Figure 6. UFMylation and SAYSD1 regulate TAQC and ER protein biogenesis in Drosophila.
(A) Knockdown of UFM1 or TRAPPC11 in photoreceptor cells caused accumulation of ERGFP_K20. Scale bars, 10 μm.
(B) Quantification of the fluorescence intensity in individual eye discs as shown in (A). Error bars indicate means ± SD. ****p < 0.001 by one-way ANOVA with Dunnett’s multiple comparisons test. ns, not significant. n = 4 independent experiments.

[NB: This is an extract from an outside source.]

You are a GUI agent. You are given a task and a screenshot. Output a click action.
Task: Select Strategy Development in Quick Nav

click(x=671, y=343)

(C) Fat body (FB) specific knockdown of UFM1 causes Viking-GFP (Vkg-GFP) to accumulate in FBs. Salivary gland (SG)-associated FBs from larvae of the indicated genotypes were stained with UFM1 antibodies (panels 1 and 2). Shown are maximum projected views of the confocal sections. Panels 5 and 6 show an enlarged view of Vkg-GFP in FBs. Scale bars, panels 1–4, 100 μm; panels 5 and 6, 20 μm.
(D) DNA sequencing to validate the genotype of SAYSD1 CRISPR flies. DNA from homozygous SAYSD1 CRISPR second-instar larvae was used to amplify SAYSD1 genomic locus, which was then sequenced. Magenta indicates the sgRNA sequence.

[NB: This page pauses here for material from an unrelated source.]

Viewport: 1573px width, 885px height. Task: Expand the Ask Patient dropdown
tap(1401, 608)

(E) As in (C) except that FBs from second-instar larvae of WT and SAYSD1 homozygous ΔKRRK mutants were stained with an actin dye (red) were imaged. All flies also bear the Vkg:GFP reporter. Scale bar, 10 μm.
(F) ER stress is induced in SAYSD1 ΔKRRK homozygous flies. FBs from control or SAYSD1 ΔKRRK second-instar larvae bearing an ER stress reporter (Xbp1-GFP) were stained with DAPI and imaged by 3D confocal microscopy. 3D surfaces were rendered by Imaris for individual nucleus, which were used to quantify the GFP signal. The graph shows the quantification results from two independent experiments. Scale bar, 15 μm.